Work item
Transcribe the listing word for word. Begin at its first line and end with the line containing "You are a GUI agent. The screenshot is 430×1758.".

───── Provided material

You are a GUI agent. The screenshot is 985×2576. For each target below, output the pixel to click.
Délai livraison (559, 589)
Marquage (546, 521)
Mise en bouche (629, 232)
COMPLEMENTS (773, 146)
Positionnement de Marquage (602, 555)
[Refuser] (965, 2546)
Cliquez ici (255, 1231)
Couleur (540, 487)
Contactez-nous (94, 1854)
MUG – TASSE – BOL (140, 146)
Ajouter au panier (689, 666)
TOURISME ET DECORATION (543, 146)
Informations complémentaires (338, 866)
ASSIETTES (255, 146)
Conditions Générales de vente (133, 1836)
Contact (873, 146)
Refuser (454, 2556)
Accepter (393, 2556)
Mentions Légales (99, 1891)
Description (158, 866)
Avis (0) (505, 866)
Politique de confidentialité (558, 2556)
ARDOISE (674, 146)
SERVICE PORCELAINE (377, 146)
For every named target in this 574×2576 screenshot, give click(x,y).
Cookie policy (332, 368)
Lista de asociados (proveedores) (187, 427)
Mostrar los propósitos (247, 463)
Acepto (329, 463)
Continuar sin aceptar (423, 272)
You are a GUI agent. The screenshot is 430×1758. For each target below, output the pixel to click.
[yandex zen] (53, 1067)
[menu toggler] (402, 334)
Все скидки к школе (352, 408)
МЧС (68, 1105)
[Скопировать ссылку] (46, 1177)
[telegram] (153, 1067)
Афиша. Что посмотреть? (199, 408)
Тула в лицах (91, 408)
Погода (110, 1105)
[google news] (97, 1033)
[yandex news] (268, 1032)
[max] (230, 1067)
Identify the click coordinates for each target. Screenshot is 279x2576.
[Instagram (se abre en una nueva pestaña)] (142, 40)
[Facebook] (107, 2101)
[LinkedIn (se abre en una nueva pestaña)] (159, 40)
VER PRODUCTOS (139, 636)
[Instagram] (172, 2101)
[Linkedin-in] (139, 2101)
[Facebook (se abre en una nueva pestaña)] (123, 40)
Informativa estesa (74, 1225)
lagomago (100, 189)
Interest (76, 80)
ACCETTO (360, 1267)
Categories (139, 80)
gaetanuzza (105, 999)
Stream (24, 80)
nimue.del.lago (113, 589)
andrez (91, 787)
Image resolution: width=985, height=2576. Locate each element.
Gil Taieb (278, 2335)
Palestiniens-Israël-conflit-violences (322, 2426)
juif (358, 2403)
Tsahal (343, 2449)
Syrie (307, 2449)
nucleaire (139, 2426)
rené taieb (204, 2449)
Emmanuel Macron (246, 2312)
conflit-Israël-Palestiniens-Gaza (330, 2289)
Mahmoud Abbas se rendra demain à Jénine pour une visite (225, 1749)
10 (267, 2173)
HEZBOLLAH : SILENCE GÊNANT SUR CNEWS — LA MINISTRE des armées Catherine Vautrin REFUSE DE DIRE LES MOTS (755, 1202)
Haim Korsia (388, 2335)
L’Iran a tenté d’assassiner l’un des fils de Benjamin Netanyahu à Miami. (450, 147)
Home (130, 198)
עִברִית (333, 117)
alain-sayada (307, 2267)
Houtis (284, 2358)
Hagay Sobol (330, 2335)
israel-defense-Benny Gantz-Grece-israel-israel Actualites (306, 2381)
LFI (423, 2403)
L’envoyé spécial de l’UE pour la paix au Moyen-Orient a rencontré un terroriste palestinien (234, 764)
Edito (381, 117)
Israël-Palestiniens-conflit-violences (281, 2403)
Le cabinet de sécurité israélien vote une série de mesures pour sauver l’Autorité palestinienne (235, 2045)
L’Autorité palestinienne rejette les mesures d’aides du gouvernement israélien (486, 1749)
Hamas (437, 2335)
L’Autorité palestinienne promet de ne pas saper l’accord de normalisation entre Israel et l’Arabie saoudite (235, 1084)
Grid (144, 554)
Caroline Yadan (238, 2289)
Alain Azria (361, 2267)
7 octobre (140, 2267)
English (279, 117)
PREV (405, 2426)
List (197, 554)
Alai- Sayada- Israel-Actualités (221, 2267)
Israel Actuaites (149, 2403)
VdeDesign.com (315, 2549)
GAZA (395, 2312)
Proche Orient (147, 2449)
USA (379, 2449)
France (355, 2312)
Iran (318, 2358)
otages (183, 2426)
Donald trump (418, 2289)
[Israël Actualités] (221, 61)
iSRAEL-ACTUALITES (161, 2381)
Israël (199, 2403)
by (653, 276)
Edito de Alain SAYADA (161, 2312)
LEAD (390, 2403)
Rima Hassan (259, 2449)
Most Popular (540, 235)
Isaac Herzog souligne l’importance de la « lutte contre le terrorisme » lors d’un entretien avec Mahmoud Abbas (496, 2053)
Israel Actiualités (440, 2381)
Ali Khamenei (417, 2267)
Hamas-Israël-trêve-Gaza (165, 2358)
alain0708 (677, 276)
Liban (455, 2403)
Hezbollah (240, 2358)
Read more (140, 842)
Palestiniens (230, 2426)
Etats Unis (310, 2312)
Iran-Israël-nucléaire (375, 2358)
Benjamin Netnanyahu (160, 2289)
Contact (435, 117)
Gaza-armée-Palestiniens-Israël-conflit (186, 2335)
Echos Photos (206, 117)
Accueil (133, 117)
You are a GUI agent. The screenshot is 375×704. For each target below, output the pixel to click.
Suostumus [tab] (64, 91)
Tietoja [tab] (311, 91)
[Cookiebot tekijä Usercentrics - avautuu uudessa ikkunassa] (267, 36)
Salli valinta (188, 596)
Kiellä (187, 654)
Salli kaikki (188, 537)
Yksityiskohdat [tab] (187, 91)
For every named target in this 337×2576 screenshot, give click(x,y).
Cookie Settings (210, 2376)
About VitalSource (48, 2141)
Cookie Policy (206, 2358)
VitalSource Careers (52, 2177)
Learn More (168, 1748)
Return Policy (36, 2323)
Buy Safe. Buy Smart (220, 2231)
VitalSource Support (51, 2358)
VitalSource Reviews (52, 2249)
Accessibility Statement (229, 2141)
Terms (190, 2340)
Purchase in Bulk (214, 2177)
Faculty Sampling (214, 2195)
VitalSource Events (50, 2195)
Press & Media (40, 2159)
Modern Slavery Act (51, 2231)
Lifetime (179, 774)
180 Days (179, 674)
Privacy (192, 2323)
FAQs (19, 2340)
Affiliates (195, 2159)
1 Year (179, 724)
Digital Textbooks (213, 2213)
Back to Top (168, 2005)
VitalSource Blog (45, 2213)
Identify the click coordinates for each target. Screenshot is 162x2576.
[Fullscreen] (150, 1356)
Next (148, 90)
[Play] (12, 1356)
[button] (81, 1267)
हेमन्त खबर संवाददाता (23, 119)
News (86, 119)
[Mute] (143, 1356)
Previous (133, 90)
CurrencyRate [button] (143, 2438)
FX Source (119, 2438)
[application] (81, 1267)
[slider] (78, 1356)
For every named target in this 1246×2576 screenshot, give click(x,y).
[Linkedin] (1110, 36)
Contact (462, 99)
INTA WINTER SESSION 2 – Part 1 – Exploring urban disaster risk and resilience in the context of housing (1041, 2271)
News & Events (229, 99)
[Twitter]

──────────

Response area
You are a GUI agent. The screenshot is 985×2576. For each target below, output the pixel to click.
Délai livraison (559, 589)
Marquage (546, 521)
Mise en bouche (629, 232)
COMPLEMENTS (773, 146)
Positionnement de Marquage (602, 555)
[Refuser] (965, 2546)
Cliquez ici (255, 1231)
Couleur (540, 487)
Contactez-nous (94, 1854)
MUG – TASSE – BOL (140, 146)
Ajouter au panier (689, 666)
TOURISME ET DECORATION (543, 146)
Informations complémentaires (338, 866)
ASSIETTES (255, 146)
Conditions Générales de vente (133, 1836)
Contact (873, 146)
Refuser (454, 2556)
Accepter (393, 2556)
Mentions Légales (99, 1891)
Description (158, 866)
Avis (0) (505, 866)
Politique de confidentialité (558, 2556)
ARDOISE (674, 146)
SERVICE PORCELAINE (377, 146)
For every named target in this 574×2576 screenshot, give click(x,y).
Cookie policy (332, 368)
Lista de asociados (proveedores) (187, 427)
Mostrar los propósitos (247, 463)
Acepto (329, 463)
Continuar sin aceptar (423, 272)
You are a GUI agent. The screenshot is 430×1758. For each target below, output the pixel to click.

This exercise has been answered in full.